Ouvir rock (por mais de dez minutos).
Ir a shows.
Duas noites de festa seguidas.
Experimentar cerveja nova.
Encarar o pique da Karla Matida ou da Janaína Ávila.
Emendar programas vespertinos e noturnos.
Tequila.
Macacão.
Cabelo comprido.
Broche com mensagem.
Sindicalismo.
Costeleta.
Pôster da Janis Joplin.
Trabalhar de ressaca.
Fingir que sei o que não sei.
Passar um dia sem Bach.
Dizer que gostei do que não gostei só para me sentir mais à vontade.
Molho branco.
Pizza de catupiry.
X-bacon.
Feijoada.
Salvador Dalí.
Poesia concreta.
Debater questões de grande interesse para a sociedade.
Discutir política.
Interpretar sonhos.
Explicar por que admiro o Paulo Francis.
Entrar em polêmicas no Tipos.
Garçons lentos ou surdos.
Acreditar na revolução.
Administrar vaidades.
Falar mal de alguém.
Os filmes do Godard.
Comentar futebol (por mais de dez minutos).

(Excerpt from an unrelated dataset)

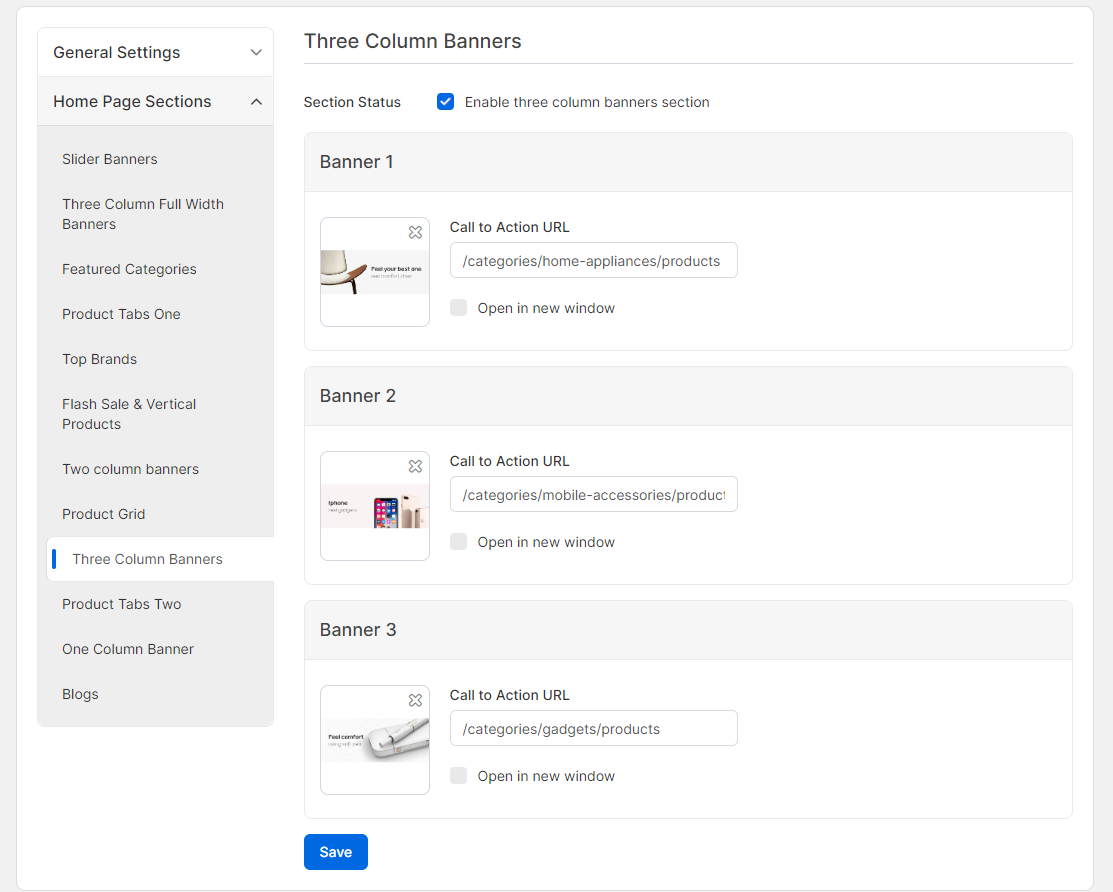The image size is (1113, 892).
Task: Open Slider Banners settings
Action: (110, 159)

Ler o caderno “Mais!” da Folha de S. Paulo.
Aprender a dirigir.
Aprender a assobiar.
Falar inglês.
Levantar bem disposto sem ler um trecho da Bíblia.
Odiar os Estados Unidos.
Dizer que o papa não é um grande homem.
Responder a comentários desabonadores.
(Esse post foi inspirado por minhas jovens amigas Karla Matida e Patrícia Moreli.)